## What is expected
Reproduce only the lines of the material below that start at the line containing "The height and" and stop at the line containing "Click Arcediano Monescillo's". Keep both end lines.

## Stored data
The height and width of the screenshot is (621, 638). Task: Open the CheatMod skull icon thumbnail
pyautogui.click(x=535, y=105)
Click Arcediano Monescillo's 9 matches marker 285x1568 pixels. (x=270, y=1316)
--
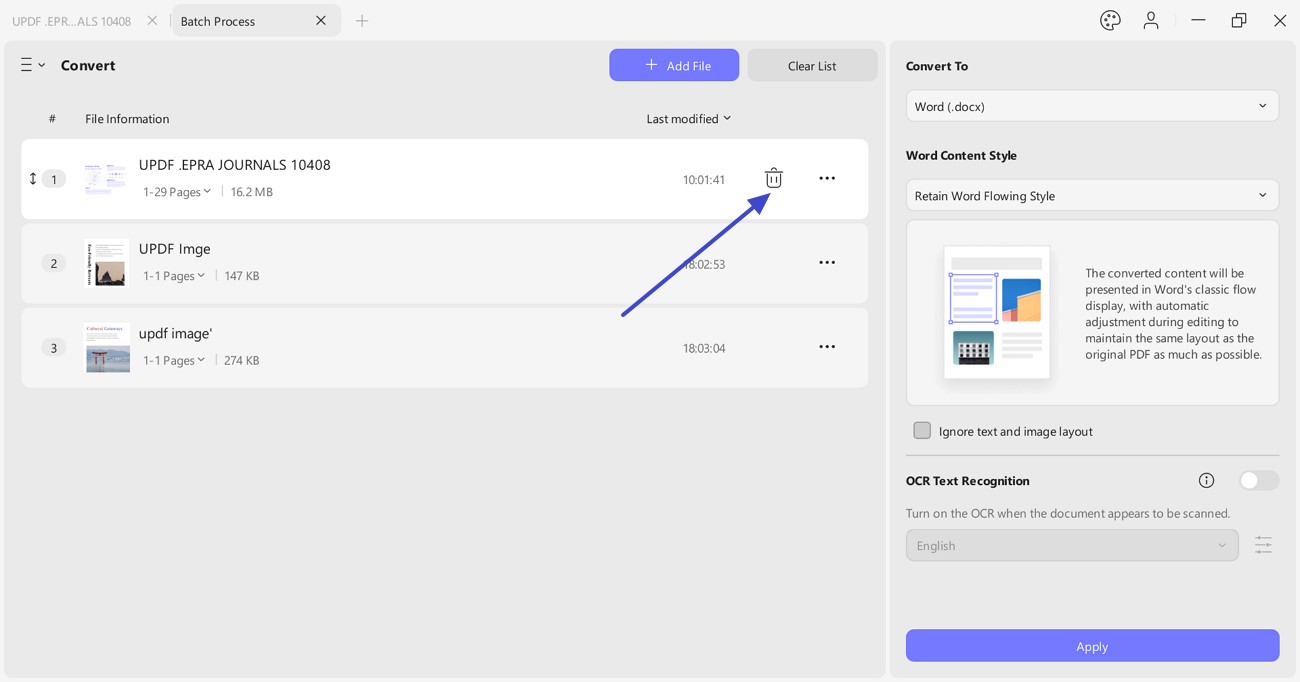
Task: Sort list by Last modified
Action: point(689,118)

## Response to the exercise
The height and width of the screenshot is (621, 638). Task: Open the CheatMod skull icon thumbnail
pyautogui.click(x=535, y=105)
Click Arcediano Monescillo's 9 matches marker 285x1568 pixels. (x=270, y=1316)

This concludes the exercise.